Forge by Laurie Halse Anderson is the second book of the Seeds of America trilogy and it proved to be a fantastic book because of its amazing historical accuracy and use of figurative language. Anderson did a really good job when it comes to the use of figurative language and how she emphasized the living conditions and battles, etc. This book is good for anyone trying to learn about the Revolutionary War and the living conditions for the soldiers and the slaves.The plot of the book was very good, it flowed well and it was organized in a chronological matter. Forge tells the story of Curzon Smith, a runaway slave who enlists in the colonial army during the revolutionary war.
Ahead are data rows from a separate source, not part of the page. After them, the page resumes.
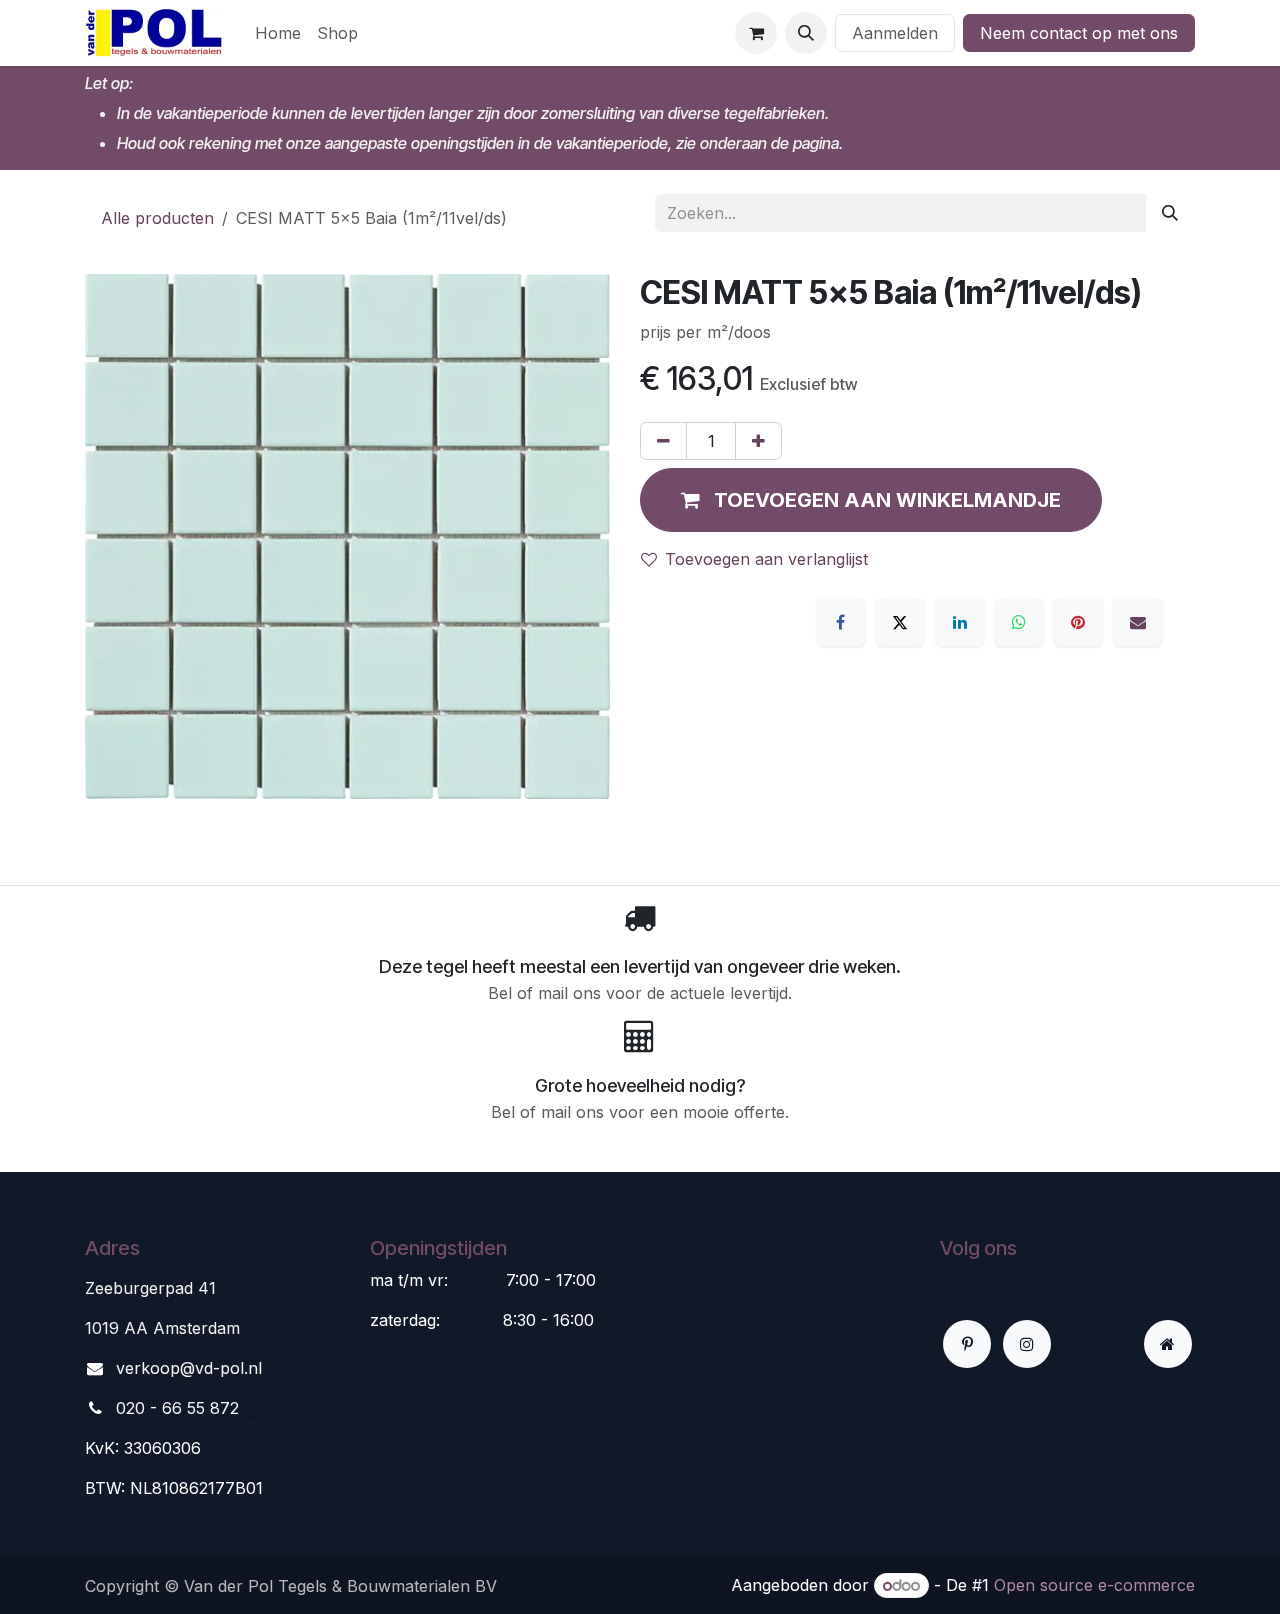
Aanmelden (895, 33)
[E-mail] (1138, 622)
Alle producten (157, 218)
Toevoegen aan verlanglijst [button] (766, 559)
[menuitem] (278, 33)
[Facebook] (841, 622)
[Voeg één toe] (758, 441)
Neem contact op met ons (1079, 33)
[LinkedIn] (960, 622)
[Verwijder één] (663, 441)
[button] (806, 33)
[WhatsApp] (1019, 622)
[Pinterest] (1078, 622)
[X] (900, 622)
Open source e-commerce (1094, 1585)
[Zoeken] (1170, 213)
Curzon was abandoned by Isabel who went in search of her lost sister. Curzon comes across a young boy in the woods (Eben) who kills a redcoat soldier with the help of Curzon. The following chapters in the book describe the living conditions at Valley Forge such as food, shelter, clothing, climate, etc. Curzon and his friends construct a hut to keep them warm during the winter. During the last part of the novel Curzon tries to escape from Bellingham who is Curzon’s master, but they run into a problem, Isabel has a collar around her neck so if she were to escape she would be caught and returned to Bellingham. They had to find some way to get around this problem and they find a pretty interesting way. Overall, I rate this book an 8/10 due to the fact the plot was intriguing, and it had all the components of a well-made plot.The figurative language was very descriptive and useful when it comes to understanding the conditions during the novel. For example, when they were building there hut it was brutally cold outside and they had clothing that was in very poor condition. “The cold was a beast gnawing at my fingers and toes” (Prelude) and “The cold knifed through my skin, seared my flesh, and buried deep into my bones” (143), there were also few similes that emphasize comparisons in the weather and how cold and brutal it was. For example, “the snow was crushed with ice next morning, but it was as nice as the finest day in July” (92).
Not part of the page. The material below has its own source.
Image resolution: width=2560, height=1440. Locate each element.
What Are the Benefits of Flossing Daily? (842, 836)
During the battle, there were onomatopoeias such as “Crrr-ack BOOM!” (9) which allowed me to feel like I was there. The conditions at Valley Forge were poor before the French joined our side, for example, clothing, most of the soldiers had holes in their clothing and they were very worn down. “Eben’s only shirt had barely survived the washerwoman of Albany” (74). This shows how bad the conditions of his clothes were. Overall, the figurative language was vivid and really allowed the reader to feel like they were really there. I rate the figurative language a 9/10.Historical accuracy was on point and the characters behaviors/reactions would match what they would be in real life. Some of the characters such as Curzon and Isabel were fictional, but their behaviors were similar to if they would have been real people, Anderson must have done some extensive research before she wrote this book. One of the characters, Baron Von Steuben, was a real person and you can see the relations when you read Forge and when you do research on him. His personality was the exact same as it was in the secondary article “Biography of Baron Von Steuben”. “Steuben’s eclectic personality greatly enhanced his mystique” (Appendix Q). This matches his personality in the book as well. He was also quite funny at times, “He trained the soldiers, who at this point were greatly lacking in proper clothing themselves, in full military dress uniform, swearing and yelling at them up and down in Germanand French. In the book, you can tell that Baron speaks French and German because of what General Poor said, '“If you speak French or German, you can ask the baron himself”' (212). His humor translated into the book as well. “The baron snatched his hat from his head, threw it on the ground, and stomped on it with both of his bots, shouting loud enough to be heard in Philadelphia.
The translators tried as best as they could to keep up with him… blushing and fighting laughter, for the baron was cursing (213).Anderson did not stop there, for example, when she was describing the living conditions at Valley Forge she used factual evidence such as describing the fire cakes, lack of shelter clothes, shoes, tools, etc. (286). “The men subsisted on a concoction called 'firecake'–flour and water mixed together and baked in iron kettles.” (Butler, 2013). “Inadequate administrative procedures, a scarcity of money and the failure of credit, a weak transportation system, and a lack of manufacturing all combined with the natural obstacles of geography and weather to create frequent shortages of food, clothing, tents, and other military supplies throughout the war” (Grizzard, n.d.). Her extensive research allowed this book to really shine when it came to historical accuracy, it is nearly comparable to a documentary of Curzon Smith with himself being the one restating the events that happened. Overall, I rate historical accuracy a 9/10.Anderson should be applauded for creating such a fantastic novel. The biggest surprise was how historically accurate it was considering that some of the characters were fictional. Figurative language use throughout the book allowed you to feel as if you were in the setting with Curzon. I highly recommend this book to anyone who would like to learn about the revolutionary war or to anyone who wants to learn about America’s history. Finally, this book was a joy to read and I think you will enjoy it too.